Our data showed no significant associations with 11 different occupational exposures. Relatively few studies have investigated the role of occupational or specific chemical hazards in relation to thyroid cancer. In a death certificate study in 24 U.S. states, women with probable silica exposure (both occupational and from an industry associated with silica) had elevated thyroid cancer mortality.47 In a Swedish case-control study, increased risks were seen for women who had worked as a dentist/dental assistant, teacher, shoemaker or warehouse worker and for occupational contacts with undefined chemicals, X-rays or video display terminals.48 Work with diagnostic X-rays and exposure to electromagnetic fields constituted risk factors for thyroid cancer of the papillary type in another Swedish case-control study.49
Some limitations should be noted in the current investigation. First, our automated database did not allow identification of different ethnic subgroups within the Asian ethnic group. Thus, we could not confirm the finding of higher thyroid cancer rates among Filipinos.14, 35 Second, no information was available on benign thyroid nodules or adenomas (a known risk factor for thyroid cancer), diet or genetic markers. Third, changes in exposures after baseline were not considered. Fourth, since the Kaiser Cancer Incidence File expanded its geographic coverage over time, it is likely that some early thyroid-cancer cases (i.e., pre-1988) that occurred in the outlying counties were missed. However, this is unlikely to have biased the results since supplemental separate analysis of early (i.e., before 1989, 140 cases) and late (in 1989 or later, 56 cases) thyroid-cancer cases showed similar results, with the exception of a weaker and non-statistically significant association with history of X-ray treatment (RR = 1.35, 95% CI = 0.32–5.64) in the analysis of later cases. Finally, no information was available on the specific types of menopausal replacement hormone used or on use before 1 year prior to baseline.

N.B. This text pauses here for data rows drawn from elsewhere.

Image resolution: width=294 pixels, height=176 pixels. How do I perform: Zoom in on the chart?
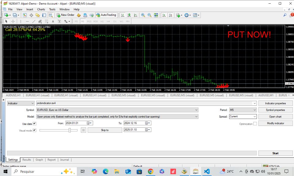pos(143,15)
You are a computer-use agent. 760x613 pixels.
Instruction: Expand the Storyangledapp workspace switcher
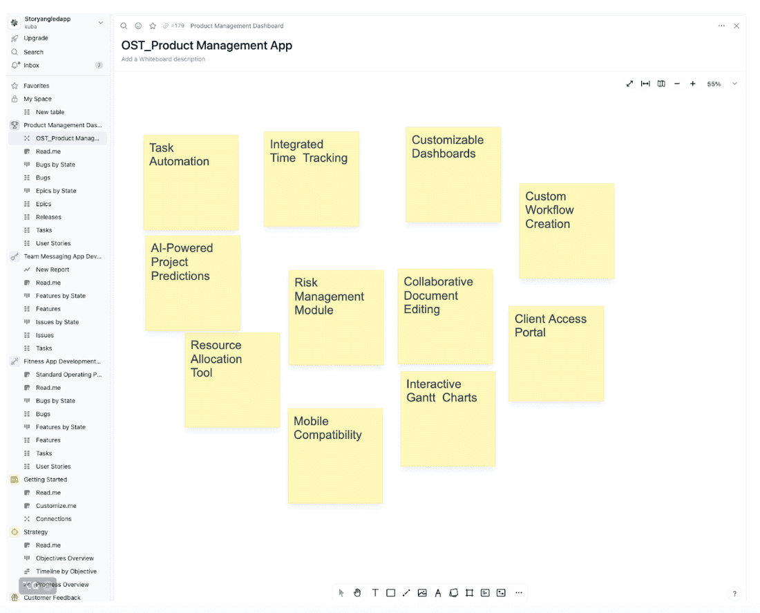[x=100, y=23]
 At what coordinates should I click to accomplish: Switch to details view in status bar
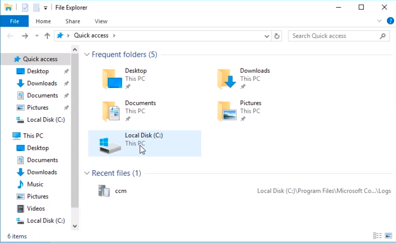377,235
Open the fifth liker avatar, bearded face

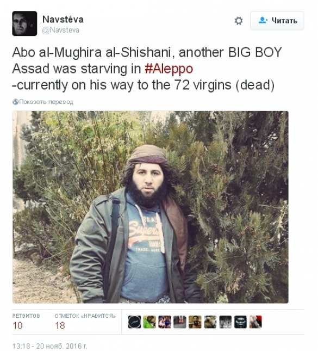click(x=195, y=322)
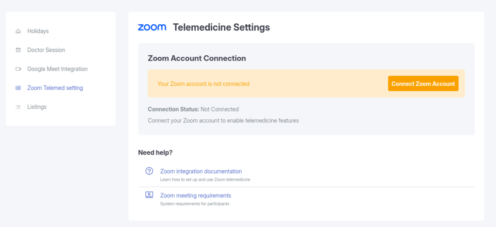Go to the Doctor Session page

[x=46, y=50]
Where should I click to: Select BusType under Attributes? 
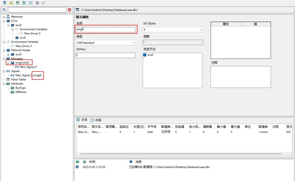tap(20, 88)
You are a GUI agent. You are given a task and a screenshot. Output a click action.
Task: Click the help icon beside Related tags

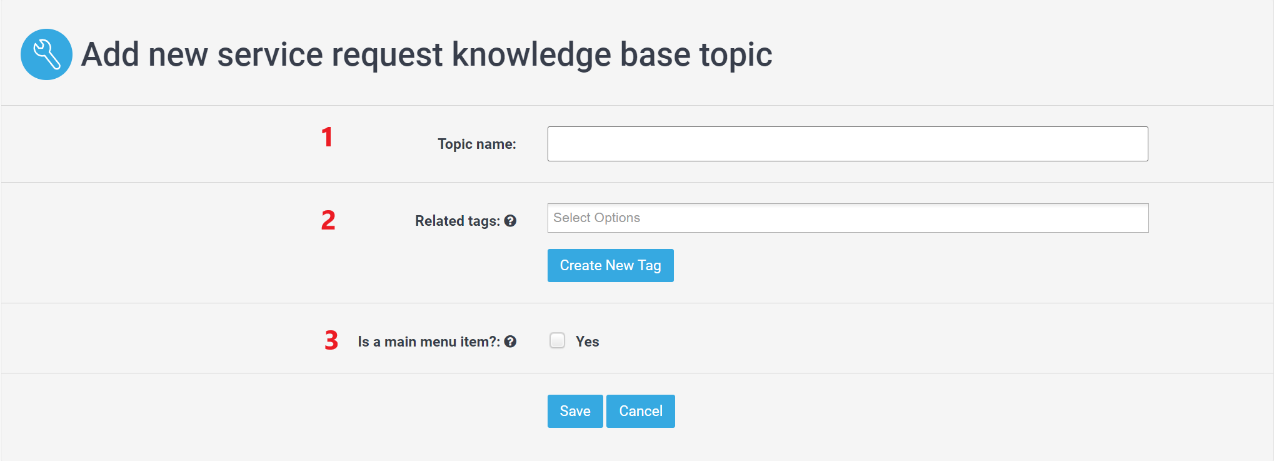pos(510,221)
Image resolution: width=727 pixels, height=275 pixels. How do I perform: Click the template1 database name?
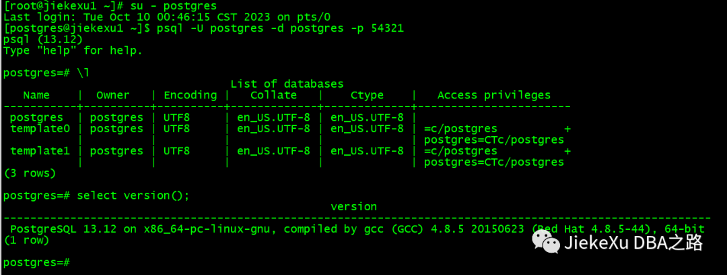[x=40, y=151]
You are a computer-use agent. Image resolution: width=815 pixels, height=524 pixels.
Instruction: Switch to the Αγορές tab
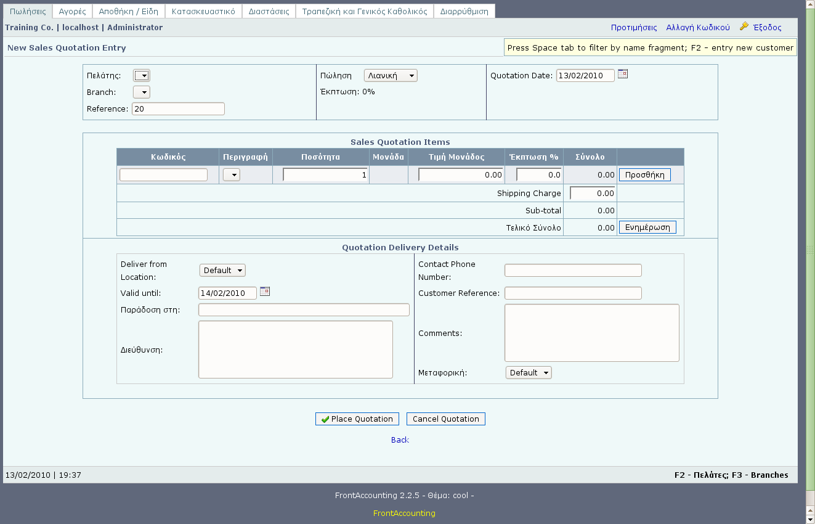click(73, 12)
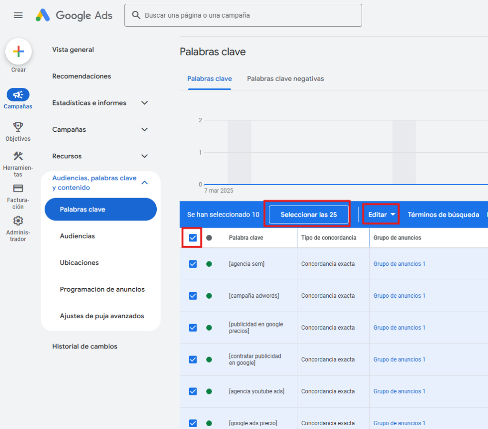Open Audiencias in the sidebar menu
This screenshot has height=429, width=488.
77,236
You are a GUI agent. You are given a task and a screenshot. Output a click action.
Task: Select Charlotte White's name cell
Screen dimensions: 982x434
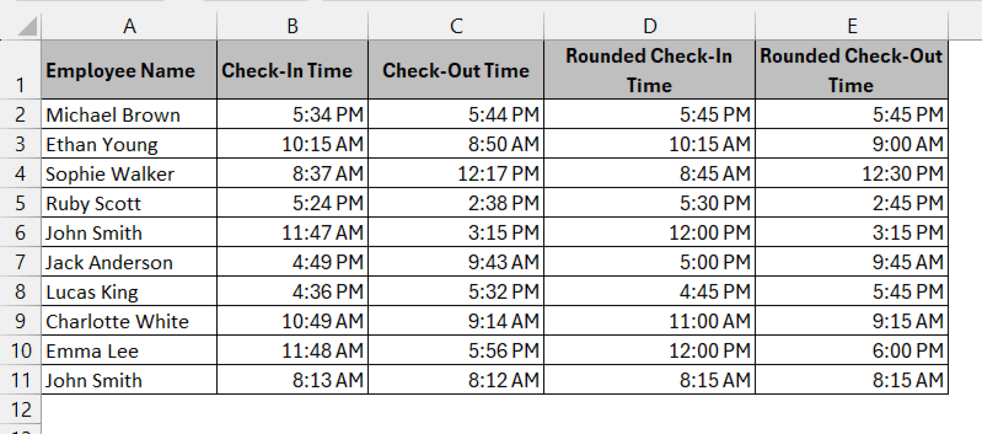(x=129, y=321)
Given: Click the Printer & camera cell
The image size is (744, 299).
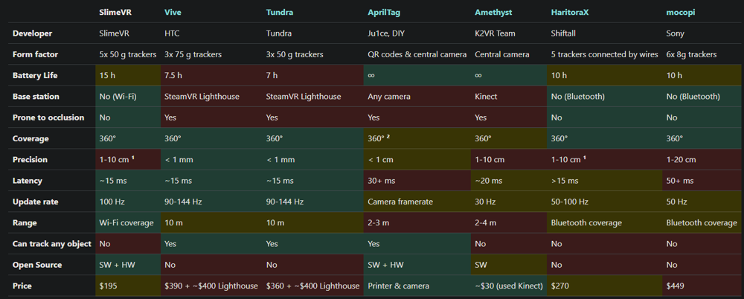Looking at the screenshot, I should (397, 286).
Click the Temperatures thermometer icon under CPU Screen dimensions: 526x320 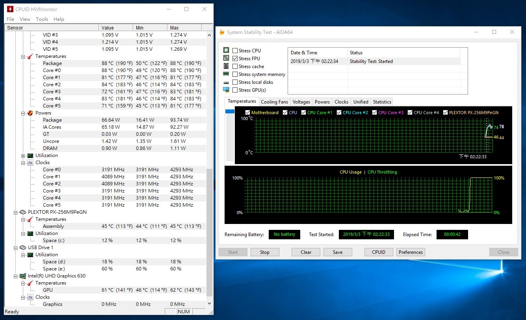pos(30,56)
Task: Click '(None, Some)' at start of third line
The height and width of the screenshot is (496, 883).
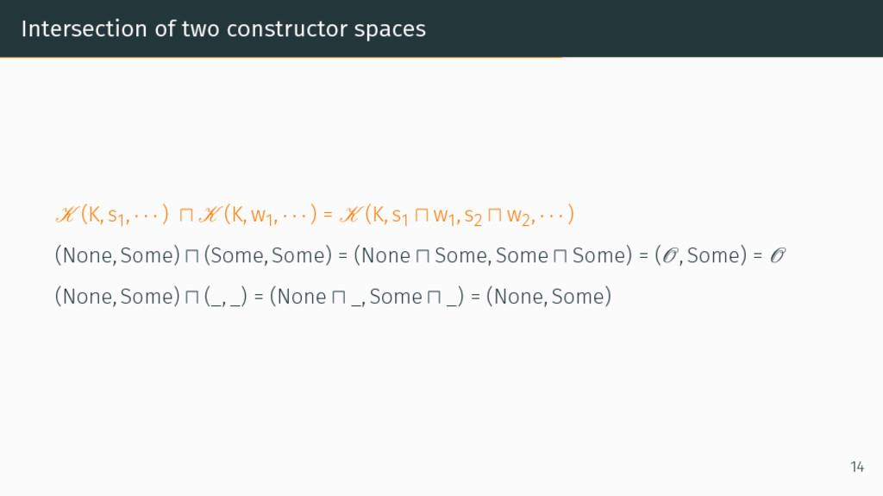Action: tap(116, 297)
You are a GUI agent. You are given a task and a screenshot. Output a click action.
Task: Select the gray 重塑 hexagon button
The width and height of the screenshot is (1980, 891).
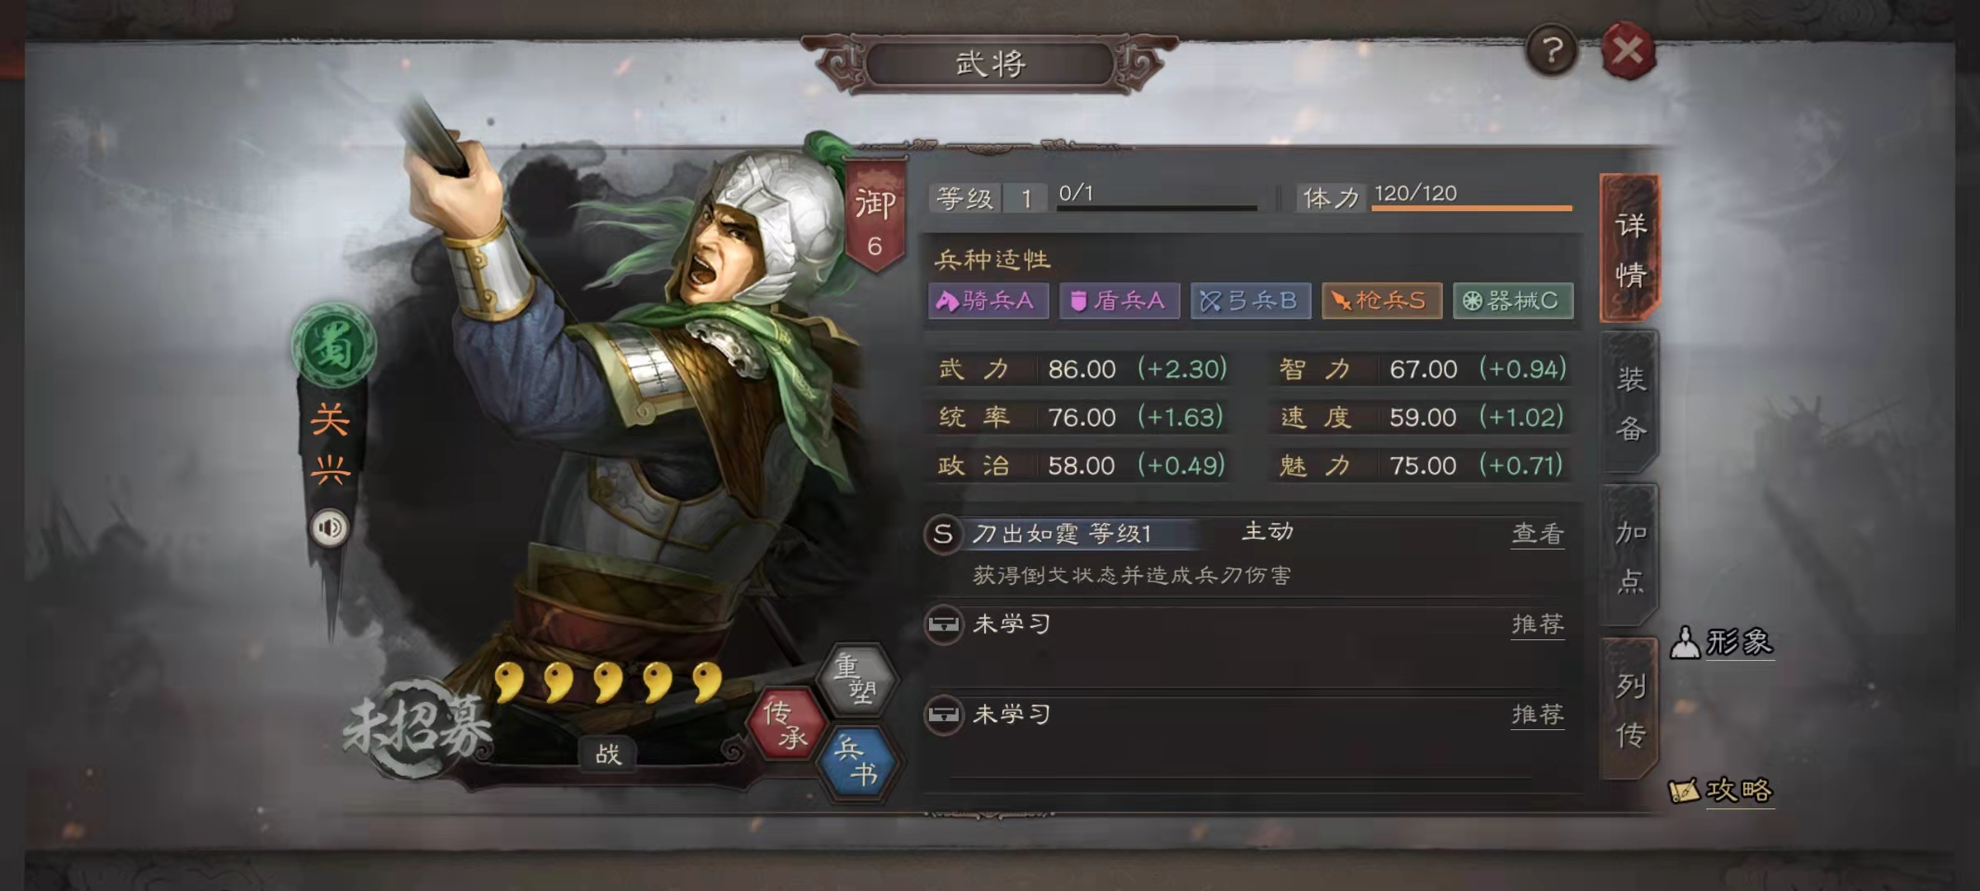pos(857,680)
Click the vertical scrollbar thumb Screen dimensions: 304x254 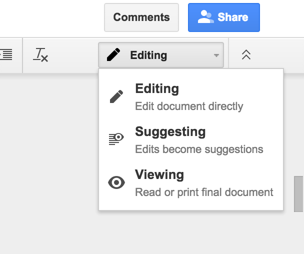pyautogui.click(x=299, y=194)
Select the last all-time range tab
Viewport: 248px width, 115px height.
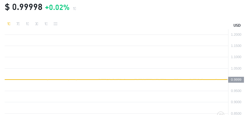[55, 24]
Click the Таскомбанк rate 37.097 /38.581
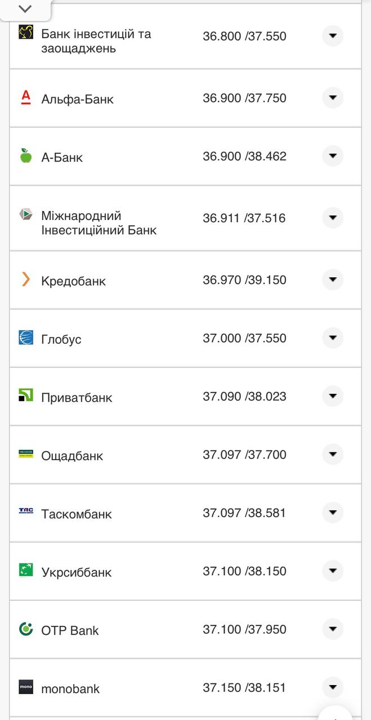The image size is (371, 720). click(245, 512)
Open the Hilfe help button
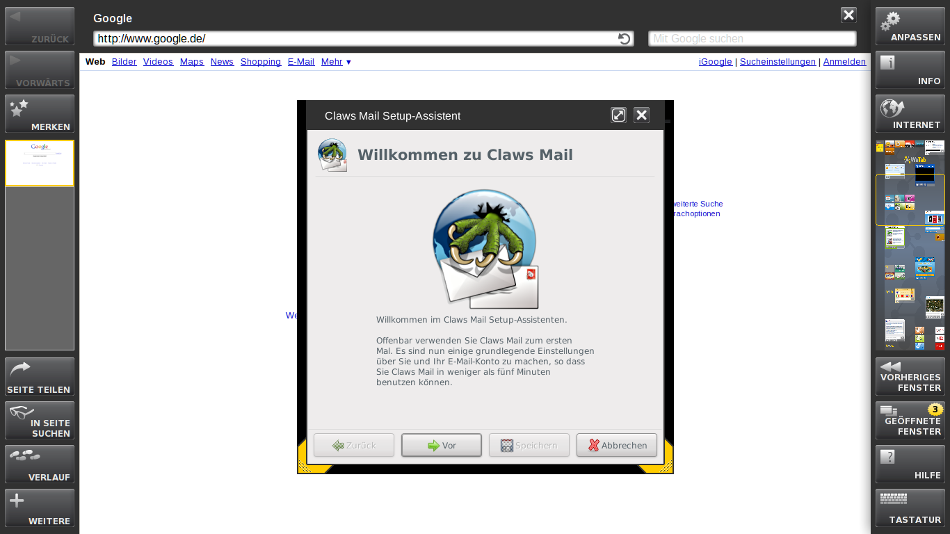This screenshot has height=534, width=950. (x=910, y=464)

In conclusion, these data from a large HMO cohort confirm previously known risk factors for thyroid cancer: female gender, high education, family history of thyroid disease, radiation, benign thyroid disease and Asian race. Our findings also suggest lower thyroid-cancer risk among blacks and no link to occupational exposures. The null findings for hormonal and reproductive factors are consistent with the results of case-control studies. However, further investigation into the elevated rates of thyroid cancer among women is necessary.